Copy the rows below word for word, starting with the row that contains "will click(39, 453)." and ending after the row that contains "will click(205, 189).". Include both of those rows and nothing beyond them.

▶ _STORED ROWS_:

────────────────

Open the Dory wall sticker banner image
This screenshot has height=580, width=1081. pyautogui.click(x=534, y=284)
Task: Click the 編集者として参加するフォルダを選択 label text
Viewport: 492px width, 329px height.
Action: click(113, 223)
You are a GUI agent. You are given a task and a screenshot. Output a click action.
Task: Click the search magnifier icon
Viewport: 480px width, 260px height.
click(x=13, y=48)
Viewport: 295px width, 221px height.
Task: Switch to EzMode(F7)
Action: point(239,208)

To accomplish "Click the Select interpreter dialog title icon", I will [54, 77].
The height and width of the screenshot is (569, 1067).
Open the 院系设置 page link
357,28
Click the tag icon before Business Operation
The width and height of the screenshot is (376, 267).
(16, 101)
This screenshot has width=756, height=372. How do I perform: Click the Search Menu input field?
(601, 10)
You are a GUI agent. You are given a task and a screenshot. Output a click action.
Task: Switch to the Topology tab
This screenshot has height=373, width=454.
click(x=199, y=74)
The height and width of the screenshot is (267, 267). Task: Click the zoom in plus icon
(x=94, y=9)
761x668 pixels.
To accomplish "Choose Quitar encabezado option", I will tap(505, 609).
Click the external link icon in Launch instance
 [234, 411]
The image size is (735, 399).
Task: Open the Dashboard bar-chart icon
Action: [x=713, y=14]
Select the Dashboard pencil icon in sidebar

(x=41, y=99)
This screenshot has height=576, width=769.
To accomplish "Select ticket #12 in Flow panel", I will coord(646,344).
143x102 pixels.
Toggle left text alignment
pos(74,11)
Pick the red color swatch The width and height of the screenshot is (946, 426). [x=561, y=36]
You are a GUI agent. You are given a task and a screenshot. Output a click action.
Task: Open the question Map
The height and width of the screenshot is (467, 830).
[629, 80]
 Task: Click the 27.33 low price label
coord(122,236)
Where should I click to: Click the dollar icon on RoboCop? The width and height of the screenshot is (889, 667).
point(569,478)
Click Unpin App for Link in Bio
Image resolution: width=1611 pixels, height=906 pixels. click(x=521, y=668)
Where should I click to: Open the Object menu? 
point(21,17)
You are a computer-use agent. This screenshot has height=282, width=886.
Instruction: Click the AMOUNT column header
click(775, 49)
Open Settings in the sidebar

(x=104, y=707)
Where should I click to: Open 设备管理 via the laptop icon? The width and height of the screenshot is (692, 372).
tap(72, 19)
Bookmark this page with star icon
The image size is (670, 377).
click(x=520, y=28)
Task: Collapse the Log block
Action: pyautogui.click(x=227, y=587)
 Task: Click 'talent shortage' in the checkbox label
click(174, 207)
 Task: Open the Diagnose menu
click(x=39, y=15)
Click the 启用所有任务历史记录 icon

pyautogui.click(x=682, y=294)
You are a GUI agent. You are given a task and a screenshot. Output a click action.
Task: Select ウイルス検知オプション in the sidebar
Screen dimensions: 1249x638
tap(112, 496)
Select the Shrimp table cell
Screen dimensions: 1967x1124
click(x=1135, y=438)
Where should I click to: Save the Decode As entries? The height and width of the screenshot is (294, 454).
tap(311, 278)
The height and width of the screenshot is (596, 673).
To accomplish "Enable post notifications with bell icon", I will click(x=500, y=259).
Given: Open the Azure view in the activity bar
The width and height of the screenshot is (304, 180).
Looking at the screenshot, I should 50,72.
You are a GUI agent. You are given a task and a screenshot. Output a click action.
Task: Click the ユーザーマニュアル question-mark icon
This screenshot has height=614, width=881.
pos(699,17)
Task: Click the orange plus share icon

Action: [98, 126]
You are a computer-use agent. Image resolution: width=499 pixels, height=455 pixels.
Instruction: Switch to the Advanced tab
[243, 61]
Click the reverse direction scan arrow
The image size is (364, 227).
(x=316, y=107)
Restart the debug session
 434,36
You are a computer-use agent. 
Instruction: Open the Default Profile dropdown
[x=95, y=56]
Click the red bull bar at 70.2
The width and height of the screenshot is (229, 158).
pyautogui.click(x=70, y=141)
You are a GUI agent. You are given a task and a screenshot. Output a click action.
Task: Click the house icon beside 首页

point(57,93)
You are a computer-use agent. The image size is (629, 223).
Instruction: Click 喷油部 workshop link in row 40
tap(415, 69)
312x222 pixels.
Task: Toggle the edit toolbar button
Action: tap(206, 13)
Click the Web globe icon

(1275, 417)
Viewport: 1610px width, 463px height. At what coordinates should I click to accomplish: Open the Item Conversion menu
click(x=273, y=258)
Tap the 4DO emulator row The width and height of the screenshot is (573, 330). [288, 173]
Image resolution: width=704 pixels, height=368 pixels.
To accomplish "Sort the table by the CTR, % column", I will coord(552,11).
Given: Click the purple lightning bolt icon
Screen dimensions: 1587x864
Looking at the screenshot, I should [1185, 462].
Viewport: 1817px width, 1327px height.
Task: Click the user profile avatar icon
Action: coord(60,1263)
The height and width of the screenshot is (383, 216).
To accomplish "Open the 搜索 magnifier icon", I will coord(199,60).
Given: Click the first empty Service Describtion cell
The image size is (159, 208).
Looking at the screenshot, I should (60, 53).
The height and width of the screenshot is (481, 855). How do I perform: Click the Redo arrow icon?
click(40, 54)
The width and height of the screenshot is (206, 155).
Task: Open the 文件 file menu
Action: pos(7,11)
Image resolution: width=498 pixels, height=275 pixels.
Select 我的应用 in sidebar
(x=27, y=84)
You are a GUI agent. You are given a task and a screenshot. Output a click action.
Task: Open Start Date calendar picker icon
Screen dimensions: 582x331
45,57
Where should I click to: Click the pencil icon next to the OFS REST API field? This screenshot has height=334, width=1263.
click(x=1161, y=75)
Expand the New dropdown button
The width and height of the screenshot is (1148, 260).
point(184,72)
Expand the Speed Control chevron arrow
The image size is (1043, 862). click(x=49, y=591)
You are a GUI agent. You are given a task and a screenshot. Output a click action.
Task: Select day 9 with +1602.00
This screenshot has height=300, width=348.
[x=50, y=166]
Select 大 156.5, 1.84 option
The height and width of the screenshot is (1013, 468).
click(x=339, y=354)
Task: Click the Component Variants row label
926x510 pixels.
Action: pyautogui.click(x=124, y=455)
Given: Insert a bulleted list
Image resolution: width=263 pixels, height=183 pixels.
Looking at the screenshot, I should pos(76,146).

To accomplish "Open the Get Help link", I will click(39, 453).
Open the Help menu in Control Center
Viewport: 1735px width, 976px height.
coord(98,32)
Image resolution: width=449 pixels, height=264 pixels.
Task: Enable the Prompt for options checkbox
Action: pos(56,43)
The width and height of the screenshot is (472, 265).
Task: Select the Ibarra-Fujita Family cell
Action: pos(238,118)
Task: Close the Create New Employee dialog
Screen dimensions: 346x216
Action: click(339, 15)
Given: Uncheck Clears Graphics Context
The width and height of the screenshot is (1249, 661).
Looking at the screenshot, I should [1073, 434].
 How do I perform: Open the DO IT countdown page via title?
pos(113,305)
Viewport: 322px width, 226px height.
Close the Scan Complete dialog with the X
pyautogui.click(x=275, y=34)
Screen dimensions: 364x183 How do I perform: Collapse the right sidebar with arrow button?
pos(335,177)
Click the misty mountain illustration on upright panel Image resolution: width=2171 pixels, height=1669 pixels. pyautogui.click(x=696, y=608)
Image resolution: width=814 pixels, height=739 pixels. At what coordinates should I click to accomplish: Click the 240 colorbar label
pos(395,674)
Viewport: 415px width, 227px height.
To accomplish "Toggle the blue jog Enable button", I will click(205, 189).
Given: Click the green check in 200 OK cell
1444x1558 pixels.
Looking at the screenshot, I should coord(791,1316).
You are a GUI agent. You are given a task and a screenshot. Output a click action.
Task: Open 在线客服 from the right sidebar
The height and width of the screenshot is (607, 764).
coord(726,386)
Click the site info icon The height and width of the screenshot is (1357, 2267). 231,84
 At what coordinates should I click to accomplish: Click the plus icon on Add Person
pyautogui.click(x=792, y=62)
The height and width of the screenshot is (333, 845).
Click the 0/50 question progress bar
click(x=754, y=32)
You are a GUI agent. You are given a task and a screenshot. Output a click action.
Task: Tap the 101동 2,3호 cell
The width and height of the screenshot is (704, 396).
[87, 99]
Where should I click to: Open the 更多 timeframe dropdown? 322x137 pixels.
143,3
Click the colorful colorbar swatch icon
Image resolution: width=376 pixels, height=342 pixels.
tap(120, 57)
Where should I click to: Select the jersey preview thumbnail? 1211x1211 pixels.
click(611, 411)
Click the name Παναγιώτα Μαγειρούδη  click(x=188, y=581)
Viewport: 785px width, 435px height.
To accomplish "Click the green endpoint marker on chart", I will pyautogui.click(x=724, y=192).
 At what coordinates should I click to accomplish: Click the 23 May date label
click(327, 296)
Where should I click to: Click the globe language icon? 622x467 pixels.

────────────────

▶ _SOLUTION FOR THIS TASK_:
To accomplish "Open the Get Help link", I will click(39, 453).
Open the Help menu in Control Center
Viewport: 1735px width, 976px height.
coord(98,32)
Image resolution: width=449 pixels, height=264 pixels.
Task: Enable the Prompt for options checkbox
Action: pos(56,43)
The width and height of the screenshot is (472, 265).
Task: Select the Ibarra-Fujita Family cell
Action: pos(238,118)
Task: Close the Create New Employee dialog
Screen dimensions: 346x216
Action: click(339, 15)
Given: Uncheck Clears Graphics Context
The width and height of the screenshot is (1249, 661).
Looking at the screenshot, I should [1073, 434].
 How do I perform: Open the DO IT countdown page via title?
pos(113,305)
Viewport: 322px width, 226px height.
Close the Scan Complete dialog with the X
pyautogui.click(x=275, y=34)
Screen dimensions: 364x183 How do I perform: Collapse the right sidebar with arrow button?
pos(335,177)
Click the misty mountain illustration on upright panel Image resolution: width=2171 pixels, height=1669 pixels. pyautogui.click(x=696, y=608)
Image resolution: width=814 pixels, height=739 pixels. At what coordinates should I click to accomplish: Click the 240 colorbar label
pos(395,674)
Viewport: 415px width, 227px height.
To accomplish "Toggle the blue jog Enable button", I will click(205, 189).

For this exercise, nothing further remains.